--- Input for this task Enclosed Below ---
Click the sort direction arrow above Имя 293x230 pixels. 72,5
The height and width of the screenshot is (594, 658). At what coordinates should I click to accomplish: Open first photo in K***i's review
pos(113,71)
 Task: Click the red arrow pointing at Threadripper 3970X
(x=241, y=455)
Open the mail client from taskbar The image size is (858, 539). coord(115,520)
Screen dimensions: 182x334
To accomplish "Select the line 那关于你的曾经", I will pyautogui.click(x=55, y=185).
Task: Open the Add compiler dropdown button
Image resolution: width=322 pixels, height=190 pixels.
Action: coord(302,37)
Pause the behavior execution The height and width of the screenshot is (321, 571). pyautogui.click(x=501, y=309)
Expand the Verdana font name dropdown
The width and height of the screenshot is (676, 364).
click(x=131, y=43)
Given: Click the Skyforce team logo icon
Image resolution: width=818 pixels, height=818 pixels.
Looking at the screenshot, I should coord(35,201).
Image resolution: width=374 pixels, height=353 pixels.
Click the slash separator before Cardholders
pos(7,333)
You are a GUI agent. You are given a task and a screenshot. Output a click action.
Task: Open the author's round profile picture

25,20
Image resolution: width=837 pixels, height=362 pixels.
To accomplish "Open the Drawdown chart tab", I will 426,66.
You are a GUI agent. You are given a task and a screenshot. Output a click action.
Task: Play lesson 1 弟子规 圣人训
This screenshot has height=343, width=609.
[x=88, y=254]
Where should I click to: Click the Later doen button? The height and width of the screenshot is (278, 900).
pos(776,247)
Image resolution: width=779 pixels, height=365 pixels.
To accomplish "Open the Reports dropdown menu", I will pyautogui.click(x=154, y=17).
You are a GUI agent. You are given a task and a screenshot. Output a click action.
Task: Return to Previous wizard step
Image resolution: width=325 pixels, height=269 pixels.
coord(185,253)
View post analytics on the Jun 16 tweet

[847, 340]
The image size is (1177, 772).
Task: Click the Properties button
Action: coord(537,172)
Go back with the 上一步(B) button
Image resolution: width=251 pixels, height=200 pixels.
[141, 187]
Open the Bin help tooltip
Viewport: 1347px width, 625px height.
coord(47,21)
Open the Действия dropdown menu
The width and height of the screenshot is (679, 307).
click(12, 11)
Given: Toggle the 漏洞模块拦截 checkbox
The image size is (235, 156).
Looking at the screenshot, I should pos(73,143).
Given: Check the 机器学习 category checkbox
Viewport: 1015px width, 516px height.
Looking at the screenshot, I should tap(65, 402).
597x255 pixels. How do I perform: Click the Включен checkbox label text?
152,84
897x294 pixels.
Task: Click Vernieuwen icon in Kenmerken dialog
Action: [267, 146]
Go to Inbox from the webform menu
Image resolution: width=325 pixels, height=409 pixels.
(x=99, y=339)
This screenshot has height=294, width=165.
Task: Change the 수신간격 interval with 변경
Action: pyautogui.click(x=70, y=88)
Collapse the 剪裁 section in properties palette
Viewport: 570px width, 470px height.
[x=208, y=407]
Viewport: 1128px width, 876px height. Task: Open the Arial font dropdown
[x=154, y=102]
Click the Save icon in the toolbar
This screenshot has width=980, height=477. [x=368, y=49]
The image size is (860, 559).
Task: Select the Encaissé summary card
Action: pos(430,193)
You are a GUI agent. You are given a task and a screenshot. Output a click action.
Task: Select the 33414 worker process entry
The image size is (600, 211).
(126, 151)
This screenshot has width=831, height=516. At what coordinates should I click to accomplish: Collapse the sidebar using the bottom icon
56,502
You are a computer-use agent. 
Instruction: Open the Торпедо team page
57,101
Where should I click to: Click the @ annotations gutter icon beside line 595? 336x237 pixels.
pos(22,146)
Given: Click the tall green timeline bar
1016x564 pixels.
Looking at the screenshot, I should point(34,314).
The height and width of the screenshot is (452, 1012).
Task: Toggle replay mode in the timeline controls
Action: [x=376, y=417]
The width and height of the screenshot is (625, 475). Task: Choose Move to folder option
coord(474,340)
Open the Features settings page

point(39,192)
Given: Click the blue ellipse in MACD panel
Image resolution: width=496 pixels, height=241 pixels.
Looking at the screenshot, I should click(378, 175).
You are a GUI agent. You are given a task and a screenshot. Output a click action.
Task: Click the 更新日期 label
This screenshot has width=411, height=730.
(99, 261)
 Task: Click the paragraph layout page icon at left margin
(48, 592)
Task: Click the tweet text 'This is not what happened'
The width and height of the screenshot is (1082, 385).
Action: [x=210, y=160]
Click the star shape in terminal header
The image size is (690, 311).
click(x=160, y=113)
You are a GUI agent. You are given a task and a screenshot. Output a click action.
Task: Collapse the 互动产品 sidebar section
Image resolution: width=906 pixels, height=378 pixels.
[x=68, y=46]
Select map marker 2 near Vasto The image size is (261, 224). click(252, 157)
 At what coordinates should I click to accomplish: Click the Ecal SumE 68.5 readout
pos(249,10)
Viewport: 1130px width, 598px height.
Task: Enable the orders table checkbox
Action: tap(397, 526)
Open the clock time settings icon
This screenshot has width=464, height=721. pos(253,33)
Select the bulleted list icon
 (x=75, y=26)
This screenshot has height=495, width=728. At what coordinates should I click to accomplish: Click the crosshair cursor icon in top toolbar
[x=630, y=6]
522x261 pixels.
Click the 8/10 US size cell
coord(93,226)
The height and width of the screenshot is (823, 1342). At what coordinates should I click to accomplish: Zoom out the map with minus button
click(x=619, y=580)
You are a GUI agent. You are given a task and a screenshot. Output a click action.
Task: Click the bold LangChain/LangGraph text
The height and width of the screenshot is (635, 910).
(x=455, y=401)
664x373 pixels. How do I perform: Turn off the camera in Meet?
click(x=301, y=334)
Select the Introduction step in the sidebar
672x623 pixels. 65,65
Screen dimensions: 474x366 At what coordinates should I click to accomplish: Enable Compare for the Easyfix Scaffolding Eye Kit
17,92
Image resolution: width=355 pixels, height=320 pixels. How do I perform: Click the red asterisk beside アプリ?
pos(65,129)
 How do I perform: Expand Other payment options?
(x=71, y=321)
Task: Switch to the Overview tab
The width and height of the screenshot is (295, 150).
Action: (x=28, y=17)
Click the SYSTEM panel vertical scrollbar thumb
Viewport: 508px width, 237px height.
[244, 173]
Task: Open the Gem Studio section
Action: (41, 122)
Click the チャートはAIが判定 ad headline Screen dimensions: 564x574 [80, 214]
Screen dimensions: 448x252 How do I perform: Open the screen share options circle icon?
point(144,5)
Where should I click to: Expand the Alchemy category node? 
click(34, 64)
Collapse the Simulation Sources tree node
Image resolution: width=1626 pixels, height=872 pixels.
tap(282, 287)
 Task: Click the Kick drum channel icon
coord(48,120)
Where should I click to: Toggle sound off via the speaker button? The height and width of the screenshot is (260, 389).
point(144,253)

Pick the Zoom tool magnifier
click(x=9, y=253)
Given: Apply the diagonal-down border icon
--- End of Enclosed Input for this task ---
Exercise objective>
Write out every record, exactly as written.

Solution>
Click the sort direction arrow above Имя 293x230 pixels. 72,5
The height and width of the screenshot is (594, 658). At what coordinates should I click to accomplish: Open first photo in K***i's review
pos(113,71)
 Task: Click the red arrow pointing at Threadripper 3970X
(x=241, y=455)
Open the mail client from taskbar The image size is (858, 539). coord(115,520)
Screen dimensions: 182x334
To accomplish "Select the line 那关于你的曾经", I will pyautogui.click(x=55, y=185).
Task: Open the Add compiler dropdown button
Image resolution: width=322 pixels, height=190 pixels.
Action: coord(302,37)
Pause the behavior execution The height and width of the screenshot is (321, 571). pyautogui.click(x=501, y=309)
Expand the Verdana font name dropdown
The width and height of the screenshot is (676, 364).
click(x=131, y=43)
Given: Click the Skyforce team logo icon
Image resolution: width=818 pixels, height=818 pixels.
Looking at the screenshot, I should coord(35,201).
Image resolution: width=374 pixels, height=353 pixels.
Click the slash separator before Cardholders
pos(7,333)
You are a GUI agent. You are given a task and a screenshot. Output a click action.
Task: Open the author's round profile picture

25,20
Image resolution: width=837 pixels, height=362 pixels.
To accomplish "Open the Drawdown chart tab", I will 426,66.
You are a GUI agent. You are given a task and a screenshot. Output a click action.
Task: Play lesson 1 弟子规 圣人训
This screenshot has height=343, width=609.
[x=88, y=254]
Where should I click to: Click the Later doen button? The height and width of the screenshot is (278, 900).
pos(776,247)
Image resolution: width=779 pixels, height=365 pixels.
To accomplish "Open the Reports dropdown menu", I will pyautogui.click(x=154, y=17).
You are a GUI agent. You are given a task and a screenshot. Output a click action.
Task: Return to Previous wizard step
Image resolution: width=325 pixels, height=269 pixels.
coord(185,253)
View post analytics on the Jun 16 tweet

[847, 340]
The image size is (1177, 772).
Task: Click the Properties button
Action: coord(537,172)
Go back with the 上一步(B) button
Image resolution: width=251 pixels, height=200 pixels.
[141, 187]
Open the Bin help tooltip
Viewport: 1347px width, 625px height.
coord(47,21)
Open the Действия dropdown menu
The width and height of the screenshot is (679, 307).
click(12, 11)
Given: Toggle the 漏洞模块拦截 checkbox
The image size is (235, 156).
Looking at the screenshot, I should pos(73,143).
Given: Check the 机器学习 category checkbox
Viewport: 1015px width, 516px height.
Looking at the screenshot, I should tap(65, 402).
597x255 pixels. How do I perform: Click the Включен checkbox label text?
152,84
897x294 pixels.
Task: Click Vernieuwen icon in Kenmerken dialog
Action: [267, 146]
Go to Inbox from the webform menu
Image resolution: width=325 pixels, height=409 pixels.
(x=99, y=339)
This screenshot has height=294, width=165.
Task: Change the 수신간격 interval with 변경
Action: pyautogui.click(x=70, y=88)
Collapse the 剪裁 section in properties palette
Viewport: 570px width, 470px height.
[x=208, y=407]
Viewport: 1128px width, 876px height. Task: Open the Arial font dropdown
[x=154, y=102]
Click the Save icon in the toolbar
This screenshot has width=980, height=477. [x=368, y=49]
The image size is (860, 559).
Task: Select the Encaissé summary card
Action: pos(430,193)
You are a GUI agent. You are given a task and a screenshot. Output a click action.
Task: Select the 33414 worker process entry
The image size is (600, 211).
(126, 151)
This screenshot has width=831, height=516. At what coordinates should I click to accomplish: Collapse the sidebar using the bottom icon
56,502
You are a computer-use agent. 
Instruction: Open the Торпедо team page
57,101
Where should I click to: Click the @ annotations gutter icon beside line 595? 336x237 pixels.
pos(22,146)
Given: Click the tall green timeline bar
1016x564 pixels.
Looking at the screenshot, I should point(34,314).
The height and width of the screenshot is (452, 1012).
Task: Toggle replay mode in the timeline controls
Action: [x=376, y=417]
The width and height of the screenshot is (625, 475). Task: Choose Move to folder option
coord(474,340)
Open the Features settings page

point(39,192)
Given: Click the blue ellipse in MACD panel
Image resolution: width=496 pixels, height=241 pixels.
Looking at the screenshot, I should click(378, 175).
You are a GUI agent. You are given a task and a screenshot. Output a click action.
Task: Click the 更新日期 label
This screenshot has width=411, height=730.
(99, 261)
 Task: Click the paragraph layout page icon at left margin
(48, 592)
Task: Click the tweet text 'This is not what happened'
The width and height of the screenshot is (1082, 385).
Action: [x=210, y=160]
Click the star shape in terminal header
The image size is (690, 311).
click(x=160, y=113)
You are a GUI agent. You are given a task and a screenshot. Output a click action.
Task: Collapse the 互动产品 sidebar section
Image resolution: width=906 pixels, height=378 pixels.
[x=68, y=46]
Select map marker 2 near Vasto The image size is (261, 224). click(252, 157)
 At what coordinates should I click to accomplish: Click the Ecal SumE 68.5 readout
pos(249,10)
Viewport: 1130px width, 598px height.
Task: Enable the orders table checkbox
Action: tap(397, 526)
Open the clock time settings icon
This screenshot has width=464, height=721. pos(253,33)
Select the bulleted list icon
 (x=75, y=26)
This screenshot has height=495, width=728. At what coordinates should I click to accomplish: Click the crosshair cursor icon in top toolbar
[x=630, y=6]
522x261 pixels.
Click the 8/10 US size cell
coord(93,226)
The height and width of the screenshot is (823, 1342). At what coordinates should I click to accomplish: Zoom out the map with minus button
click(x=619, y=580)
You are a GUI agent. You are given a task and a screenshot. Output a click action.
Task: Click the bold LangChain/LangGraph text
The height and width of the screenshot is (635, 910).
(x=455, y=401)
664x373 pixels. How do I perform: Turn off the camera in Meet?
click(x=301, y=334)
Select the Introduction step in the sidebar
672x623 pixels. 65,65
Screen dimensions: 474x366 At what coordinates should I click to accomplish: Enable Compare for the Easyfix Scaffolding Eye Kit
17,92
Image resolution: width=355 pixels, height=320 pixels. How do I perform: Click the red asterisk beside アプリ?
pos(65,129)
 How do I perform: Expand Other payment options?
(x=71, y=321)
Task: Switch to the Overview tab
The width and height of the screenshot is (295, 150).
Action: (x=28, y=17)
Click the SYSTEM panel vertical scrollbar thumb
Viewport: 508px width, 237px height.
[244, 173]
Task: Open the Gem Studio section
Action: (41, 122)
Click the チャートはAIが判定 ad headline Screen dimensions: 564x574 [80, 214]
Screen dimensions: 448x252 How do I perform: Open the screen share options circle icon?
point(144,5)
Where should I click to: Expand the Alchemy category node? 
click(34, 64)
Collapse the Simulation Sources tree node
Image resolution: width=1626 pixels, height=872 pixels.
tap(282, 287)
 Task: Click the Kick drum channel icon
coord(48,120)
Where should I click to: Toggle sound off via the speaker button? The height and width of the screenshot is (260, 389).
point(144,253)

Pick the Zoom tool magnifier
click(x=9, y=253)
Given: Apply the diagonal-down border icon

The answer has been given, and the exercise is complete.